A few things I learned about pipeline:

  • One can turn any function into a transformer by using FunctionTransformer
    • The function will receive a data frame. It needs to return a data frame. This is generally not strictly required, but for a uniform usage of sequential transformers, I think this should be generally encouraged.
  • Pipeline is quite hard to grasp, but I realized this is a very good method to use. It helps modularize and reuse a lot of code. Prior to using pipeline after feature engineering I needed to transform the columns manually before fitting into a model. Any changes made to the feature I will have to make change to this transformation code as well. However with pipeline, this is no longer the case - the transformation code mostly stays the same.

Cross validation

I understand more about cross validation. One question I had was: why was cross validation needed when it doesn’t produce any usable model for inferring later. The answer I learned is: cross validation is not used to pick the best model, it’s used for picking the best kind of model.

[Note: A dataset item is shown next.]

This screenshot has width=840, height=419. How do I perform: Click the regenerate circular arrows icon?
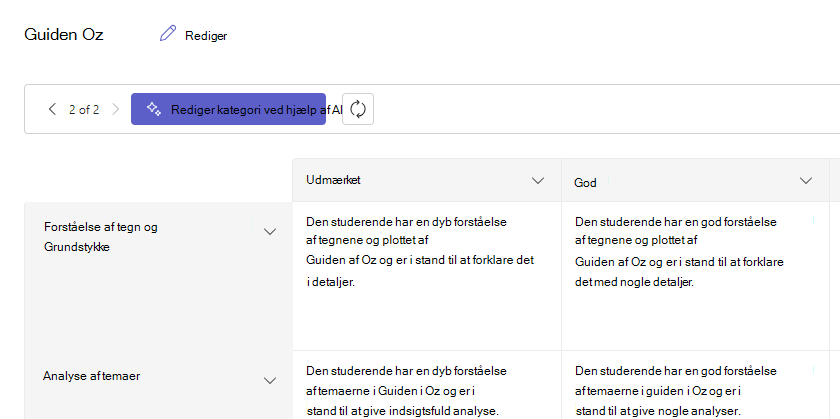point(358,109)
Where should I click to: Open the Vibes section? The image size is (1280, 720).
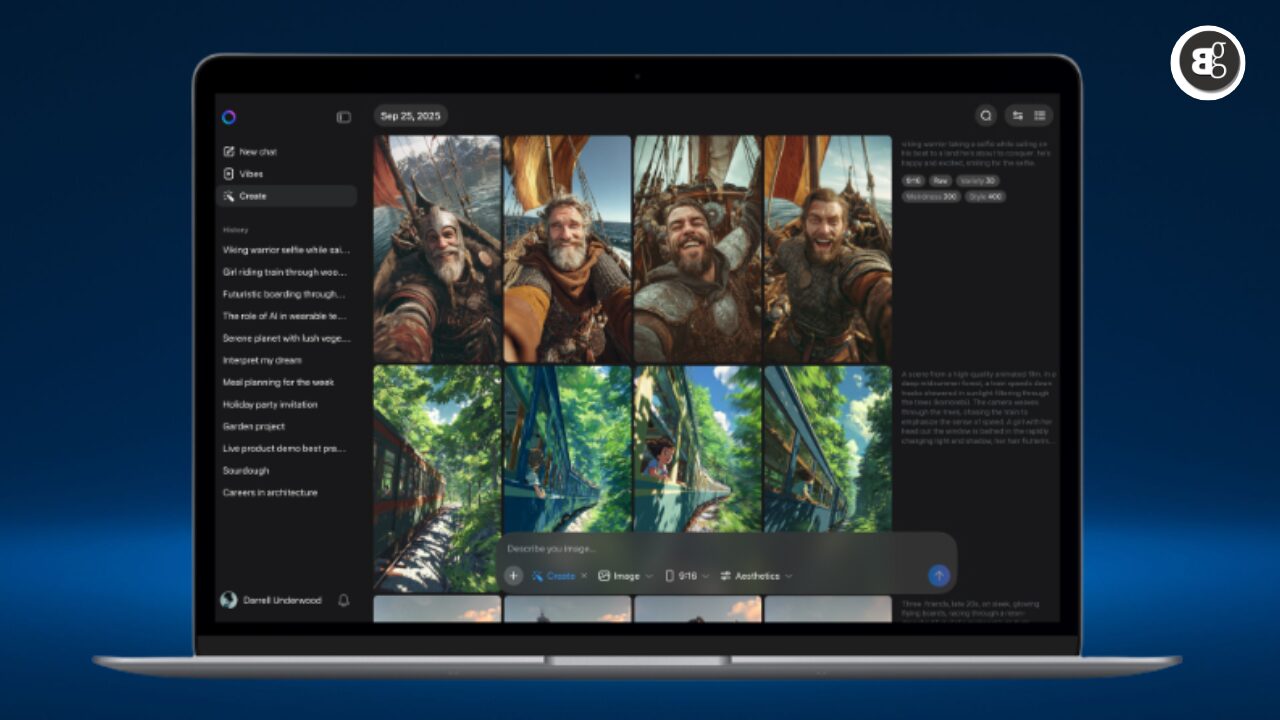click(x=250, y=174)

Without cross validation, a model’s performance would be affected by the choice of train/test split. If train split is full of easy samples and test split is full of hard sample, the performance is gonna be really bad. Conversely, if train split is full of hard samples and test split full of easy samples, the test loss is going to be smaller than that in the train split. In both cases, the prediction quality in unseen data is not very predictable.

Cross validation does away with this concern. By splitting the data into multiple folds and then training/testing on different folds, one can stop worrying about the issue above.

It’s also provide a basis to choose from different kinds of model. For example, how would one choose using LinearRegression over MLP? With cross validation, we can see that range of performance each model makes and choose one with better average performance. In this particular problem, MLP performs way better than LinearRegression on average (or rather, most of the cases)

GridSearchCV (grid search cross validation) simply bring this idea to the next level. It uses the cross validation performance during grid searching to make sure that we can find the best params to provide the best performance on average.